# AIM
Could you edit the lines from the first one up to and including the line with "Action: tap(161, 39)" so that "dropdown" becomes "drop-down menu", with everything else unchanged? Leave the pictures out of your answer.

# MATERIAL FOR THIS TASK

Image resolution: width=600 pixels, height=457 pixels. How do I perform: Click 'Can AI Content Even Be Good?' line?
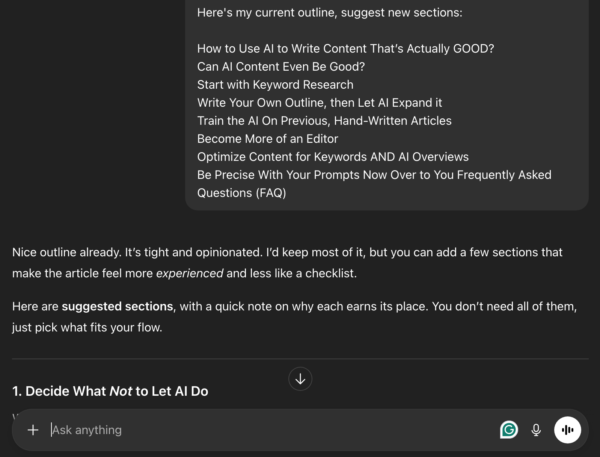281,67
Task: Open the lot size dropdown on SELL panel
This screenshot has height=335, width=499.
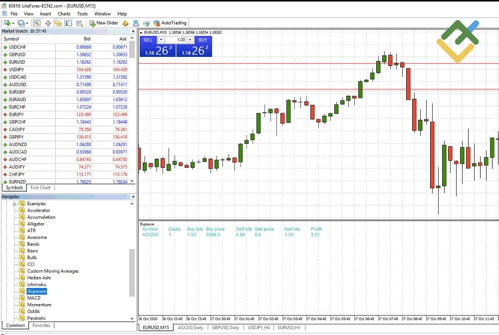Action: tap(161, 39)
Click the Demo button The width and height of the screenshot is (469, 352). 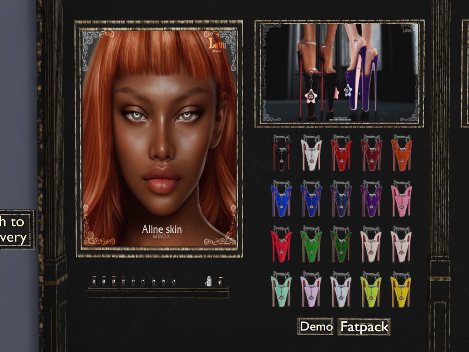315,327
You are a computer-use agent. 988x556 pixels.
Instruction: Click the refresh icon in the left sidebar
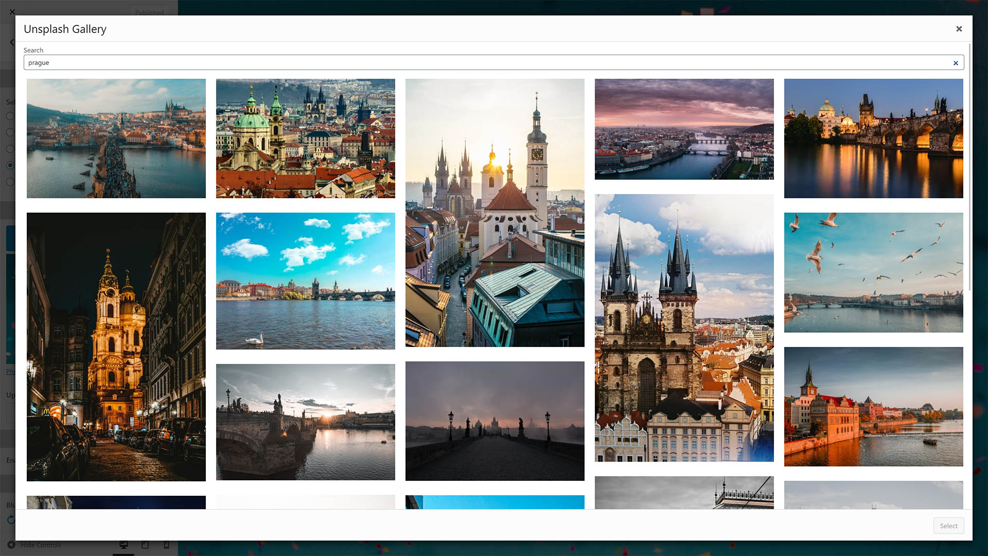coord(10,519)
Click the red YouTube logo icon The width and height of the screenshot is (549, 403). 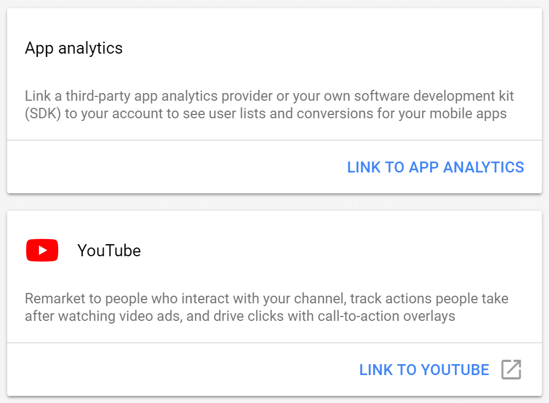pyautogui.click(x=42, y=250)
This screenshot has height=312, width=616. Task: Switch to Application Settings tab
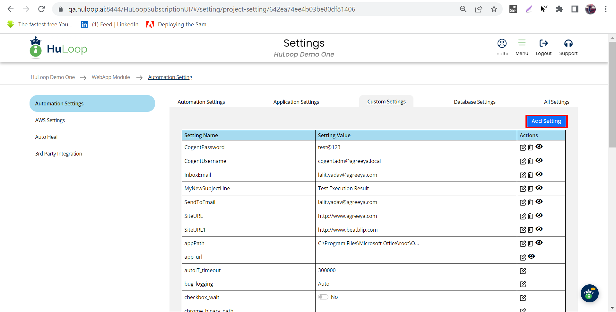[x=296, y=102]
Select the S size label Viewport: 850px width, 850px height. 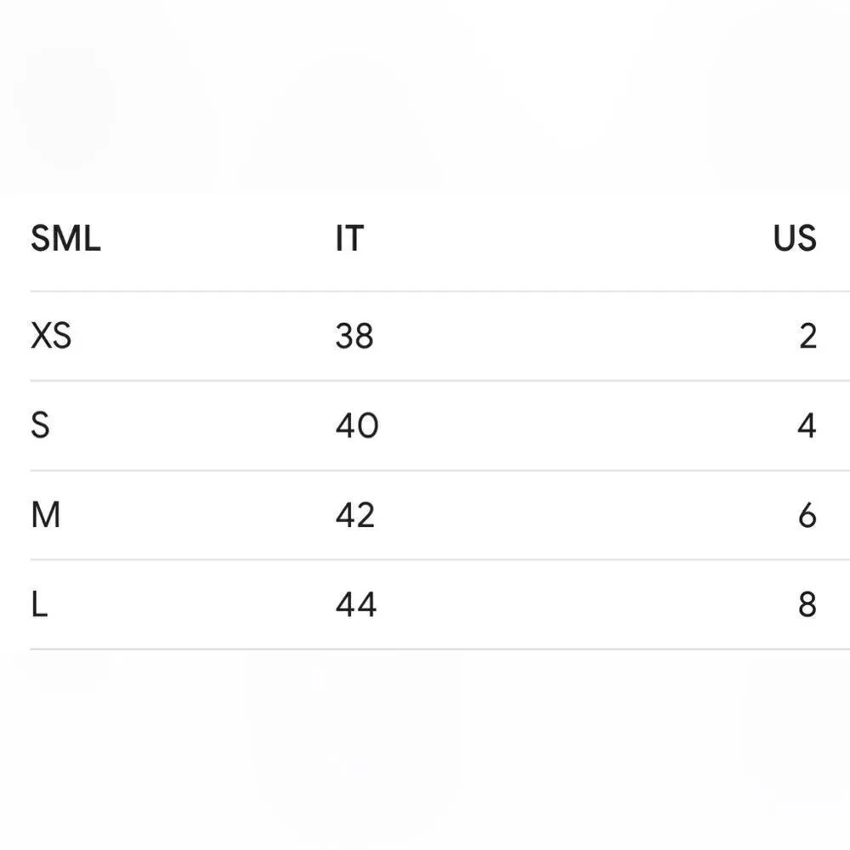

# TASK RESPONSE
Image resolution: width=600 pixels, height=457 pixels. How do I perform: Click 'Can AI Content Even Be Good?' line?
281,67
Task: Open the lot size drop-down menu on SELL panel
This screenshot has height=335, width=499.
Action: tap(161, 39)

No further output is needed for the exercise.